COS 44-4 - The reality of anthropomorphic engineered nanoparticles entering the environment and affecting plant genes and physiology might just change the world?

Tuesday, August 8, 2017: 9:00 AM
D138, Oregon Convention Center
D. Alexander Wait, Biology, Missouri State University, Springfield, MO
Background/Question/Methods

Engineered nanoparticles (ENPs) are materials with a size of < 100 nm in at least one dimension. ENPs are used in medicine, agriculture, and construction; and, in consumer goods such as sunscreens, clothing, and electronics. ENPs generally fall into two classes: carbon based or inorganics based on metals (e.g., Ag, Zn) and metal oxides (e.g., Fe2O3, TiO2). ENPs display unique physiochemical properties due to their small size and large surface area-to-volume ratio. Here I report on the effects of a 4 ug/mL silver quantum dot (Ag QD) and 4 ug/mL single walled carbon nanotube (CNT) on gas exchange in Arabidopsis thaliana. Plants were grown for 30 days in Petri dish plates in sterile media. The method of growth used was developed so RNA could be extracted after 14 days of growth. I measured gas exchange with a LiCor 6400 at 14, 22 and 30 days. I measured gas exchange at growth light (150 umol/m2/s) and saturating light (500 umol/m2/s).

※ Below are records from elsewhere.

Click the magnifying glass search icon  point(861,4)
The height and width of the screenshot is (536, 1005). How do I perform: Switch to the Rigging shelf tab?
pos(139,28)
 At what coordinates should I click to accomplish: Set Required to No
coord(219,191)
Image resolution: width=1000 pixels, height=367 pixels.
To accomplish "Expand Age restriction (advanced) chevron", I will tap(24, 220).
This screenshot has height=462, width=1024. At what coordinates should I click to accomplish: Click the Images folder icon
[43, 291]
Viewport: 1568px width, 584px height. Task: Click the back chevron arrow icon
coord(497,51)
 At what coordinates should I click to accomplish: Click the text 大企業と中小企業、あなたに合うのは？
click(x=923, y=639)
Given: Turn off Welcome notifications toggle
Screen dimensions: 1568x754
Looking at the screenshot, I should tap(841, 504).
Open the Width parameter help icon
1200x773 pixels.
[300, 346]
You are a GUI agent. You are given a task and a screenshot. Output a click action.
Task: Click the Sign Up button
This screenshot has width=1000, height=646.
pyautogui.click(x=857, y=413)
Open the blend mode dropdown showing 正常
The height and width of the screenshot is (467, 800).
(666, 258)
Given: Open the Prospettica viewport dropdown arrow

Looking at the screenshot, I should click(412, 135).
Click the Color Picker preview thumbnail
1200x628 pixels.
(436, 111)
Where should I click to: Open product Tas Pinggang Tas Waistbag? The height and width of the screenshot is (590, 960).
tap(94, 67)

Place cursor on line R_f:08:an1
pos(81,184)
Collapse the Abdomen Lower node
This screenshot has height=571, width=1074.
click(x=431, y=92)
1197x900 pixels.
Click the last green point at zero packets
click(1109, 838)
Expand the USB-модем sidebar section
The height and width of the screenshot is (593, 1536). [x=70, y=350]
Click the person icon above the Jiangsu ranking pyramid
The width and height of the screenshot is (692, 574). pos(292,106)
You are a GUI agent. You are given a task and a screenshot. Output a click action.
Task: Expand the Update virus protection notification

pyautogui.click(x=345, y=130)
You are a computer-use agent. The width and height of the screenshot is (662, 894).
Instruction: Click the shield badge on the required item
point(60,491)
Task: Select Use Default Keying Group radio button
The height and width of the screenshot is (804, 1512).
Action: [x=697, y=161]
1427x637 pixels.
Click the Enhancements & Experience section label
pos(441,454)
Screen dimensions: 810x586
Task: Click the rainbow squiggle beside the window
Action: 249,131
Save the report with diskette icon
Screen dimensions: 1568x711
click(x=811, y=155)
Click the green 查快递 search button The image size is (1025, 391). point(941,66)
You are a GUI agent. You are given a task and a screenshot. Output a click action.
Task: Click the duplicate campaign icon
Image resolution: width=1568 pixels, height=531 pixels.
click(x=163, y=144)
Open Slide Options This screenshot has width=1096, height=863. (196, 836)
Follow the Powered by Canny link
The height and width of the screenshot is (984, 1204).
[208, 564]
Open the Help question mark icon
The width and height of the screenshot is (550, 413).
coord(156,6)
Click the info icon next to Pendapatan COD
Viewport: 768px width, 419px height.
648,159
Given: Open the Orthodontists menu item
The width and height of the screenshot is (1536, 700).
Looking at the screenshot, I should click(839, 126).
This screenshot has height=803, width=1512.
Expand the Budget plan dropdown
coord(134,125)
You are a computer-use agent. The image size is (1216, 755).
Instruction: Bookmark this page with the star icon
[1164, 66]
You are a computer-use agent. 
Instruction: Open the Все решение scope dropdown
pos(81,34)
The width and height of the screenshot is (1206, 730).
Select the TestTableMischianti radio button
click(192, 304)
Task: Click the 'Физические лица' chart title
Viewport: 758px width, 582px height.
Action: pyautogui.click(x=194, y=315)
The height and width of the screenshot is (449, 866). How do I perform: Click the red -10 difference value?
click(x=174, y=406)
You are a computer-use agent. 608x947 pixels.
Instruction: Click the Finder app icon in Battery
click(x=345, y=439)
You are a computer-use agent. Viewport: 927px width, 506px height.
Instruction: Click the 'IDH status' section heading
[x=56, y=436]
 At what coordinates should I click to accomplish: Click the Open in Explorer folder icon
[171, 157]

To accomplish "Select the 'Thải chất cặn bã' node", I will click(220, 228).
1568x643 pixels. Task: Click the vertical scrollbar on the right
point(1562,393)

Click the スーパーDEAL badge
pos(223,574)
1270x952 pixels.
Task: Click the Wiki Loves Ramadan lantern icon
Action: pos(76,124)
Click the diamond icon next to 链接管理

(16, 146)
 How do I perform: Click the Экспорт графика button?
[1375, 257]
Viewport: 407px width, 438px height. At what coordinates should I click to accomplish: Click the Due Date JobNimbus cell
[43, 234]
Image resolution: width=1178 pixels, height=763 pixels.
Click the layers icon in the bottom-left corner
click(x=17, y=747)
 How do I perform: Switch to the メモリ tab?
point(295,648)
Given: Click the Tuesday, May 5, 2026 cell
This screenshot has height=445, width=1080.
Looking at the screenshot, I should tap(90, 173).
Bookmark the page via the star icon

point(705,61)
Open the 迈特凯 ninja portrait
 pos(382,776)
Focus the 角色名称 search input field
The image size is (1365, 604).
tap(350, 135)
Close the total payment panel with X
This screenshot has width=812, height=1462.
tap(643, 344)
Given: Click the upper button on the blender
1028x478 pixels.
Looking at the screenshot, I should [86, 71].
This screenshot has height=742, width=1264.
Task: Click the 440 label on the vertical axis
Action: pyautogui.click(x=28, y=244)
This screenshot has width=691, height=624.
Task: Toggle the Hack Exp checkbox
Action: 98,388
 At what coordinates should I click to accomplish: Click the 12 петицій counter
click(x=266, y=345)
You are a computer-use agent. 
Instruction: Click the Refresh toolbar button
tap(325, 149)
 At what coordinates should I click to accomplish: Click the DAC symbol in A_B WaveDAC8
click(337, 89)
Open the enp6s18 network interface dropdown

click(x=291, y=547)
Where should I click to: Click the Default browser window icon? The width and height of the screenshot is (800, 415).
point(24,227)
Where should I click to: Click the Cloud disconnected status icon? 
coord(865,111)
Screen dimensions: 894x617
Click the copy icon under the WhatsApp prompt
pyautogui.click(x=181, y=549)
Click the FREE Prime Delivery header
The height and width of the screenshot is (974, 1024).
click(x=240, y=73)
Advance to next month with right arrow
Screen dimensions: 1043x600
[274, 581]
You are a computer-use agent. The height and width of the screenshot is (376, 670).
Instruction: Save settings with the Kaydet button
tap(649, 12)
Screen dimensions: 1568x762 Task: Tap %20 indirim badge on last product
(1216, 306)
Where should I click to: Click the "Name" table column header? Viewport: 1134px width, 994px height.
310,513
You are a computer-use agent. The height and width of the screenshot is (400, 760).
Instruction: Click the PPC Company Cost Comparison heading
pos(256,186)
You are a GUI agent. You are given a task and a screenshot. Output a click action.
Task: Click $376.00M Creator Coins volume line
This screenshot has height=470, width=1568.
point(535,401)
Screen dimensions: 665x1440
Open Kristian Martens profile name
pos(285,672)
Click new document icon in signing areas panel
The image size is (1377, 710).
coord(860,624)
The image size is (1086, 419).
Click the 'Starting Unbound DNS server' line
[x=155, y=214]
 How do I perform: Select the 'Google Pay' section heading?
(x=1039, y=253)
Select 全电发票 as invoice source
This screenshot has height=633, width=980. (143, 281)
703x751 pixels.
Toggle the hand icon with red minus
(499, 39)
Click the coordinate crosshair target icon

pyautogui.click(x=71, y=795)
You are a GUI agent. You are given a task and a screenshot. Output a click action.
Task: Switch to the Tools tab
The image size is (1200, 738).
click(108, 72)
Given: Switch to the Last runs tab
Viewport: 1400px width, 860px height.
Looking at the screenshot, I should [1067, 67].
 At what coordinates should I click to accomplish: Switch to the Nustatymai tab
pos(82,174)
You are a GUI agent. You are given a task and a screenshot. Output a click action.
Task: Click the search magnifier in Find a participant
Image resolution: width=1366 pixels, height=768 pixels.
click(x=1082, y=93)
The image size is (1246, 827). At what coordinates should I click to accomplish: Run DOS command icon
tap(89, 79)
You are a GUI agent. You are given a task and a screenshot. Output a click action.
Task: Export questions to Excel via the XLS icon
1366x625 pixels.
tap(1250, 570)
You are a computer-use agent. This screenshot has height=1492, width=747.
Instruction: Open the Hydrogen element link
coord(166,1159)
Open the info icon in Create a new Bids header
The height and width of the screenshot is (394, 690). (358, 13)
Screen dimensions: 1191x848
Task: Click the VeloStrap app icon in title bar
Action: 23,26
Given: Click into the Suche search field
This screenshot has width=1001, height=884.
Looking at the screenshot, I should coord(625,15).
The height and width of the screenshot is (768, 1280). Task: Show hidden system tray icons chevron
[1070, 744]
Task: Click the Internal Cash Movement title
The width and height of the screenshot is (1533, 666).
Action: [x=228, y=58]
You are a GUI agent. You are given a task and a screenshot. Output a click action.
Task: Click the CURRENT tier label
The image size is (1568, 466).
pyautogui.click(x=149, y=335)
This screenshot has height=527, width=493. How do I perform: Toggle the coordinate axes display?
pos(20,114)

I also obtained light saturation and CO2 saturation (ACi) data. I used published Excel Solver functions to analyze light and ACi curves. A secondary goal of the experiment was to establish standard screening protocols for ENP effects on plants.

Results/Conclusions

At the concentrations tested, neither CNTs nor Ag QDs were “toxic”. However, CNTs marginally affected photosynthetic capacity while Ag QDs very significantly reduced photosynthetic capacity. Using this growth method, the best time frame for measuring photosynthetic capacity was 14 and 22 days. This validates the system for extraction of RNA at day 14. Quantum use efficiency was only significantly reduced by Ag QDs. ACi analysis indicates that Ag QDs limit both rubisco and TPU, but not RuBP. In CNT grown plants, a gene that plays a key regulatory role in balancing stress responses and auxin signaling was very significantly affected. In Ag QD grown plants, 26 genes were significantly differently regulated, with most of these genes associated with environmental stress responses and signal transduction. The most dramatically impacted genes in Ag QD plants were those that code for peroxidase. The results indicate that plants exposed to CNTs will be mildly stressed and have small reductions in growth; on the other hand, plants exposed to Ag QDs will experience significant stress and growth reductions. These results will be discussed in light of the highly variable responses of plants to ENPs that are reported in the literature.